# [Your goal]
Leave out the pictures and retype, exactly, the lines below from the line with "Given: Filter by Time Sensitive Offer goal" up to and including the line with "Task: Open the jquery.js source link", nothing more.

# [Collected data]

________________________________________

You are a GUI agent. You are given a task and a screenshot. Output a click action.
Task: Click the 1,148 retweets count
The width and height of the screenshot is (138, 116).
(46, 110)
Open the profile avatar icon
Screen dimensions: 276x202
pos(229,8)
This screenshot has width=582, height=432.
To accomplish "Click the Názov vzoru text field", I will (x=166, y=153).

________________________________________

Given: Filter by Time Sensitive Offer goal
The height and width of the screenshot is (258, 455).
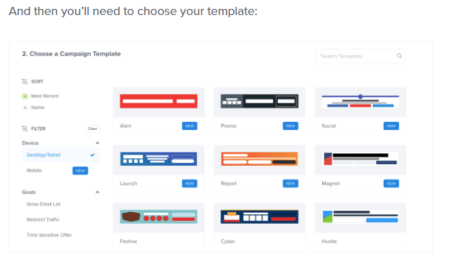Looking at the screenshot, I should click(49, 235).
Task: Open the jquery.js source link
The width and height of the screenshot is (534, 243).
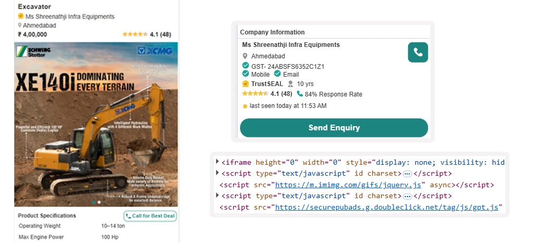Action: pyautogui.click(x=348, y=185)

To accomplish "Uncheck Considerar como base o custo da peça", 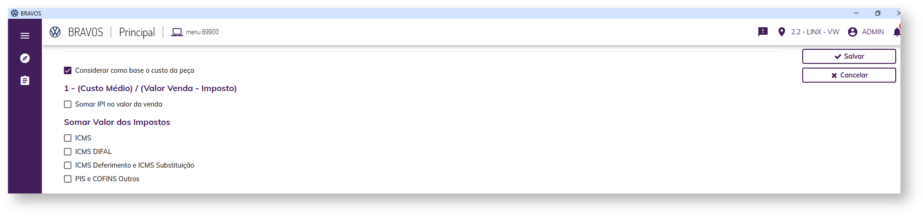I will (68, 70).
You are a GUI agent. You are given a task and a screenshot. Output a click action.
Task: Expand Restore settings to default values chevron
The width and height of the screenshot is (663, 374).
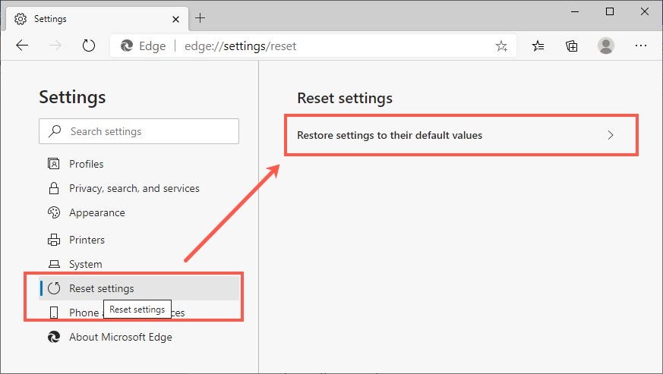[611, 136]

________________________________________

# [Solution for this exercise]
Given: Filter by Time Sensitive Offer goal
The height and width of the screenshot is (258, 455).
Looking at the screenshot, I should click(49, 235).
Task: Open the jquery.js source link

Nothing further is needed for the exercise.